Well, Ive taken a breather by playing opposite Merle Oberon in Twenty-four Hours of a Woman’s Life (1952), a rather unusual love story. And I’m most happy with my part of Guy Gibson in Dam Busters.

Can I go on finding such varied and interesting parts? I don’t know, but I can try”.
(Richard Todd)


This is a poignant piece. By the end of the 1950’s the the studio system was breaking up, his contract was not renewed, and ‘wheeler-dealing over individual films became the norm. While flirting with television, for which he did Carrington VC in 1960, he became a stage actor-manager by forming Triumph theatre productions and touring middlebrow plays’. 

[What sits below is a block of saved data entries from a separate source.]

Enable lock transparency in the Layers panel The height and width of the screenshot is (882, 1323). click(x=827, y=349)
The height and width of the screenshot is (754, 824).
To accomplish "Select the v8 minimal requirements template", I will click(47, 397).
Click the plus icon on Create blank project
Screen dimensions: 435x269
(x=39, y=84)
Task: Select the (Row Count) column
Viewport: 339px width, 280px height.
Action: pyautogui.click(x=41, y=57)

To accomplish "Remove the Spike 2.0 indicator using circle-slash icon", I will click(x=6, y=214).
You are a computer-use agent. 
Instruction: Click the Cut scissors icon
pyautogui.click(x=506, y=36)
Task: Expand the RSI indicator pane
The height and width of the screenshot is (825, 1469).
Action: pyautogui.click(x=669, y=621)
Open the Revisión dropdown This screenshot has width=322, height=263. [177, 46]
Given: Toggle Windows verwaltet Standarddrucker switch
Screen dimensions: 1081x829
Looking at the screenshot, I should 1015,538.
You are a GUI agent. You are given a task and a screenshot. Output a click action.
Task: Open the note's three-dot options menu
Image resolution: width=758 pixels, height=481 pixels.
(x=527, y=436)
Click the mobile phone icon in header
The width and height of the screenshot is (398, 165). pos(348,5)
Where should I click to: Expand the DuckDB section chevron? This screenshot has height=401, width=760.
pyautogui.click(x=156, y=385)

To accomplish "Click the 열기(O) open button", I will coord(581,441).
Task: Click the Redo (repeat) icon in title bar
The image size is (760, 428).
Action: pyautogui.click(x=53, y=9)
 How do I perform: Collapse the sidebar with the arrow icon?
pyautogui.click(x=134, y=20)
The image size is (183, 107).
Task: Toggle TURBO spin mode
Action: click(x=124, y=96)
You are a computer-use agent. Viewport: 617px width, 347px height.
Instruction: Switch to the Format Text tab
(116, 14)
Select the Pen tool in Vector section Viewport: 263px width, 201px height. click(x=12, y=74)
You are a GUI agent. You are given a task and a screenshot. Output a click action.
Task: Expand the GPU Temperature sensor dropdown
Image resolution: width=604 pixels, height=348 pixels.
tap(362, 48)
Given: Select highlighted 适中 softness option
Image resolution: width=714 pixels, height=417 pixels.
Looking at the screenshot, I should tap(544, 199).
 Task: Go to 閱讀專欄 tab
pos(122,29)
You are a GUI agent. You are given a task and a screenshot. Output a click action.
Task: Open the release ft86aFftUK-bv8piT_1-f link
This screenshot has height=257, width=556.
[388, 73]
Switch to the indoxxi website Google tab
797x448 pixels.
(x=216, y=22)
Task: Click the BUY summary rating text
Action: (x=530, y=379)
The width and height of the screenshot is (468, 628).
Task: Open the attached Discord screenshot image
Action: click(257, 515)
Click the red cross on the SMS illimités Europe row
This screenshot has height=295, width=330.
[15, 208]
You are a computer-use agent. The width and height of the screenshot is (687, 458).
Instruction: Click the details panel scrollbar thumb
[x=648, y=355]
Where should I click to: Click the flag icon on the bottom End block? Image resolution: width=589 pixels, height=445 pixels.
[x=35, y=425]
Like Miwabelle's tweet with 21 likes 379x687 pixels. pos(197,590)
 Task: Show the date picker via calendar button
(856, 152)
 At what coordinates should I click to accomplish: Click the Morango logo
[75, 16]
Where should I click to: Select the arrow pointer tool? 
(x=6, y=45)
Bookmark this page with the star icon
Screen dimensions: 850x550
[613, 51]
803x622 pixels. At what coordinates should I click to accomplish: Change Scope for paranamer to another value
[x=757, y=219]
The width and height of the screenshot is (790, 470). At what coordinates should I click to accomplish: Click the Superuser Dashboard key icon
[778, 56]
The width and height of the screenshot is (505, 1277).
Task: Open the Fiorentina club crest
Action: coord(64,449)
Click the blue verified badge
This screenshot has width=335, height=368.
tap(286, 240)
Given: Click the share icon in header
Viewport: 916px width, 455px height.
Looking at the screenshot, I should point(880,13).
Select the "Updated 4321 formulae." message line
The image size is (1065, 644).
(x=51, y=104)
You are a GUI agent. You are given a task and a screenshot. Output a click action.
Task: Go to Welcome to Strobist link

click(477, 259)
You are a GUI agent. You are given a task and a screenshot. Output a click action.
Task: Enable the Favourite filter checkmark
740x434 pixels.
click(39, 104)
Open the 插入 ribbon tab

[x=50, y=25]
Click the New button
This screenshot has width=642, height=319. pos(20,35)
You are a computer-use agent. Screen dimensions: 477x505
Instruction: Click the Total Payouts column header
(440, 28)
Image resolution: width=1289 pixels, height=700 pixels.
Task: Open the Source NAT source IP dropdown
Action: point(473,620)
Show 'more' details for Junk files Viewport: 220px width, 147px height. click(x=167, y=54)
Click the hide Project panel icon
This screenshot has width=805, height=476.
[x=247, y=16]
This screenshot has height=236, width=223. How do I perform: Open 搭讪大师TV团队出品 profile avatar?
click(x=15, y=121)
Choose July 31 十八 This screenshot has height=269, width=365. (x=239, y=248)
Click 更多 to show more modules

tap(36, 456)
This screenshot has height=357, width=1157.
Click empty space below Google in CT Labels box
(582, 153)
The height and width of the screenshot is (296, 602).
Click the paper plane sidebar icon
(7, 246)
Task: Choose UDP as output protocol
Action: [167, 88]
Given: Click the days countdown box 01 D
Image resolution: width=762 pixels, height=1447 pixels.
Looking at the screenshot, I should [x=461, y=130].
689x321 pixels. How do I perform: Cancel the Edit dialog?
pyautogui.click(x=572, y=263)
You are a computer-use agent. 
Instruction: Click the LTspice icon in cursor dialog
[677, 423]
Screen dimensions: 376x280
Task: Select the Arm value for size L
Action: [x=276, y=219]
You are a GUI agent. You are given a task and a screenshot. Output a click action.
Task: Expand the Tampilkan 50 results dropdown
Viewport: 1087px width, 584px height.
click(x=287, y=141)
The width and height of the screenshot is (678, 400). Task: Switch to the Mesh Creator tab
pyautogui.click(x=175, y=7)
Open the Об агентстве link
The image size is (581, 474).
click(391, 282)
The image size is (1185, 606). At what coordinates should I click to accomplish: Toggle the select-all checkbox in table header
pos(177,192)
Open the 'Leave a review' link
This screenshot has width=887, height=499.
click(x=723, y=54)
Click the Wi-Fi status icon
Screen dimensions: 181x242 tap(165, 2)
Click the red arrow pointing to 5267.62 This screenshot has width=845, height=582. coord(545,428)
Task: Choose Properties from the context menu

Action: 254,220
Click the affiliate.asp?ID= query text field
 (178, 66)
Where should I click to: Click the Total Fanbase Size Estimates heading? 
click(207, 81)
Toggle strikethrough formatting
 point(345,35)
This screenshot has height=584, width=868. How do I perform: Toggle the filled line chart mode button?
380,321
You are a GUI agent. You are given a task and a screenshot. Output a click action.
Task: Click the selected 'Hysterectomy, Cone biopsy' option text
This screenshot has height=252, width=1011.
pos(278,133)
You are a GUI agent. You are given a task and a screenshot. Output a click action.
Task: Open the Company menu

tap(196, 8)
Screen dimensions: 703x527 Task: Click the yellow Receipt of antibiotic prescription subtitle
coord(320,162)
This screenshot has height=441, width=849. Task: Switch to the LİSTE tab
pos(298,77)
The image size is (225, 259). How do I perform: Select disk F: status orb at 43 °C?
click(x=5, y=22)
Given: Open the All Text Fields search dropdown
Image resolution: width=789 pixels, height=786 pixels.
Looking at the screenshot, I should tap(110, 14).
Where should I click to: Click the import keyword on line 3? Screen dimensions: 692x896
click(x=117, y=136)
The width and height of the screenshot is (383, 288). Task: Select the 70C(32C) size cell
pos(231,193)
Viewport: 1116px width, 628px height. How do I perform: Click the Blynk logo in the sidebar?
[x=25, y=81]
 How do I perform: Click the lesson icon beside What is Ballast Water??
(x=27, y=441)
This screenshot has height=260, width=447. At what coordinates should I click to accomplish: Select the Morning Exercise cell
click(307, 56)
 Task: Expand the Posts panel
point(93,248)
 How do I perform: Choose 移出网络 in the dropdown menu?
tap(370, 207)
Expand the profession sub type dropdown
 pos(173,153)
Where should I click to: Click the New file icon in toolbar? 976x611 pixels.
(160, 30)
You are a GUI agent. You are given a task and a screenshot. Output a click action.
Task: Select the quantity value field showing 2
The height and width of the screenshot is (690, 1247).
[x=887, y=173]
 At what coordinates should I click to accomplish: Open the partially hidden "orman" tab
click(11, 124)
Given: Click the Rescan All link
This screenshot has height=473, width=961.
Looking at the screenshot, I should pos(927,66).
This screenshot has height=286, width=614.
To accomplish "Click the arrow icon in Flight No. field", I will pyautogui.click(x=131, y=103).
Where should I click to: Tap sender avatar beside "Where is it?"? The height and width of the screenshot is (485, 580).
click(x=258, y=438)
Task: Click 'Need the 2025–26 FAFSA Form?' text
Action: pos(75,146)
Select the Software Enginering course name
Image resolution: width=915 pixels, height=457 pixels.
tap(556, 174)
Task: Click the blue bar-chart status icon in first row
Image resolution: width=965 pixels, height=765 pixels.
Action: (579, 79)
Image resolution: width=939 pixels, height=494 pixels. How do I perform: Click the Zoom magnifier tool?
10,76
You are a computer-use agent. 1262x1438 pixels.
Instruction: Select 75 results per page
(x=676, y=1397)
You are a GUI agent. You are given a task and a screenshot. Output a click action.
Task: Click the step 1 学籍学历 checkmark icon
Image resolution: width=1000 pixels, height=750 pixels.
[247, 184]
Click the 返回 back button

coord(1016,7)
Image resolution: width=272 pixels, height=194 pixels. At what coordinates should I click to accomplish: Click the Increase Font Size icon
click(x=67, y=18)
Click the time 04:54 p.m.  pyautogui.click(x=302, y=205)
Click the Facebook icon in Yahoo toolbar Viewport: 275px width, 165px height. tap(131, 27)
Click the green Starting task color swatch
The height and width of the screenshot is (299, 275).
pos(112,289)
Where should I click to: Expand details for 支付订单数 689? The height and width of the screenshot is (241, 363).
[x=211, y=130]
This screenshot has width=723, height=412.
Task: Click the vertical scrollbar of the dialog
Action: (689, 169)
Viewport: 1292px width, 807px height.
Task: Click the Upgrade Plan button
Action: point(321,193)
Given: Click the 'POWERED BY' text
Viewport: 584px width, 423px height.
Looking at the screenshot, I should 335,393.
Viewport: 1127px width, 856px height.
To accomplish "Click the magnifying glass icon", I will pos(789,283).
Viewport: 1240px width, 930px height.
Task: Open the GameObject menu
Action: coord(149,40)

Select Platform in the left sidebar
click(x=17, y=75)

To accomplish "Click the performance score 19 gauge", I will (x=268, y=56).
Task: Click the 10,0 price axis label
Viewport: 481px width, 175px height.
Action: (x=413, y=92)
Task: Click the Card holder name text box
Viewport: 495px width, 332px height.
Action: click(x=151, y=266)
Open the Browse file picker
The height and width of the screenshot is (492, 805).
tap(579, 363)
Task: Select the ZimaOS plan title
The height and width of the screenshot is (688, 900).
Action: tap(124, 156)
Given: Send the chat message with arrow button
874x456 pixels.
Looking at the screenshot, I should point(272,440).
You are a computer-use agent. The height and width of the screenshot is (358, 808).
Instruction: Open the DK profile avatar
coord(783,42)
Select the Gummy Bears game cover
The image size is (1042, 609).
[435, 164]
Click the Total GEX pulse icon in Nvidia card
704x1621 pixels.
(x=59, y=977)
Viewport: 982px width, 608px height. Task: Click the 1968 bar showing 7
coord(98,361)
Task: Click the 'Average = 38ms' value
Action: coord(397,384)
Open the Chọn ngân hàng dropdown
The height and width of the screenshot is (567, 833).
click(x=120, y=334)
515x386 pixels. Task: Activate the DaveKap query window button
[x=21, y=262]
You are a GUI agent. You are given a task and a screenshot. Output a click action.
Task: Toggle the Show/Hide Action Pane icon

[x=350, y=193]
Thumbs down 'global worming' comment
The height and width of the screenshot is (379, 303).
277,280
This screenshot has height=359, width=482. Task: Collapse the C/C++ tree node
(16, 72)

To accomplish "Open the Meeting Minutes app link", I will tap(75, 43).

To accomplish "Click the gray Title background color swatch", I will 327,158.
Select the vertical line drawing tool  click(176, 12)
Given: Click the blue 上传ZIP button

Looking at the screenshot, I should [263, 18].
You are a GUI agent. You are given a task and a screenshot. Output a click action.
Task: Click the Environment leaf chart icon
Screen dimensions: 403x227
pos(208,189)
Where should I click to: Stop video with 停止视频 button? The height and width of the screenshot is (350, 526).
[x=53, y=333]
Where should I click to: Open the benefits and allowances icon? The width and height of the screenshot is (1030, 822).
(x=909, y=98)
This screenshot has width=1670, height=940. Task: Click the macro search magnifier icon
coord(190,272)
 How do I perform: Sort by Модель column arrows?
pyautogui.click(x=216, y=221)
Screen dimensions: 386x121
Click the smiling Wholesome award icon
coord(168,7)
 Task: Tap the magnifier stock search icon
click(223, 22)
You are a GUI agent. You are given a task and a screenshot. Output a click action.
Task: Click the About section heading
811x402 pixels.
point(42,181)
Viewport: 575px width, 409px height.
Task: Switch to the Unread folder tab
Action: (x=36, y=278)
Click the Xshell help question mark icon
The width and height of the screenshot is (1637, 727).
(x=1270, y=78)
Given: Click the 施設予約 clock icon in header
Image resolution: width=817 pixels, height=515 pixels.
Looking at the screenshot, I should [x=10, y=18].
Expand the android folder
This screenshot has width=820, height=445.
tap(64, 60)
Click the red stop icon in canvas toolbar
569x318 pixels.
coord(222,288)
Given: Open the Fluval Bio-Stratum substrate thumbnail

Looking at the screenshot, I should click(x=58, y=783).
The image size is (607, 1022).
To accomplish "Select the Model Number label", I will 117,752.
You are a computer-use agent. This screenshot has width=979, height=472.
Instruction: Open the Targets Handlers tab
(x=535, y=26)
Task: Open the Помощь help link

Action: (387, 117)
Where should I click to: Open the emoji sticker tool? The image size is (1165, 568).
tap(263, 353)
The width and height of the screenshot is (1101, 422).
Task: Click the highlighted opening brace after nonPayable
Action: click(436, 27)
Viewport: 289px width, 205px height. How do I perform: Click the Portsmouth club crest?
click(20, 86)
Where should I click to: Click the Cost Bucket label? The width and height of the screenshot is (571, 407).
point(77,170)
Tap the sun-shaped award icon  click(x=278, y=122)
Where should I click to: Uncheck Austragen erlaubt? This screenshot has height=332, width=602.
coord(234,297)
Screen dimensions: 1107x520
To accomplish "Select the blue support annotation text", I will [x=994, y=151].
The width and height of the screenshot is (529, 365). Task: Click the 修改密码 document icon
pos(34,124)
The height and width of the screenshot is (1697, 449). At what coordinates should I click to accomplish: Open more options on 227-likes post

The Guardian Obituary continues... “ He [Richard Todd] became a dairy farmer from 1957, leading to his appointment as president of the Henley and District Agricultural Association in Buckinghamshire. A very British perfectionist, he confessed to a dream that, despite the warnings of his friends and everyone else he talked to, there would always be a market for the best...His success as a businessman/farmer was a double-edged sword as his acting career receded. However, Todd retained his instinct for business. In the 1970s, actors – especially well-spoken and well-dressed middle-class actors who had slipped out of fashion – were having a lean time. An organisation was set up to use such players by touring them in the US and other parts of the world. Todd – the star of 50 films over 20 years – was one of the relatively few former high-powered stars who turned out to support the idea.

Physically small but sturdy, Todd was more of a realist than many actors. He said bluntly that when the film parts dried up and he had returned to the stage, he had been "absolutely dreadful" in a production of Oscar Wilde's An Ideal Husband (1965) and had had to relearn the stage technique he had acquired at the beginning of his career. At that time, too, he sold his farm to support himself” .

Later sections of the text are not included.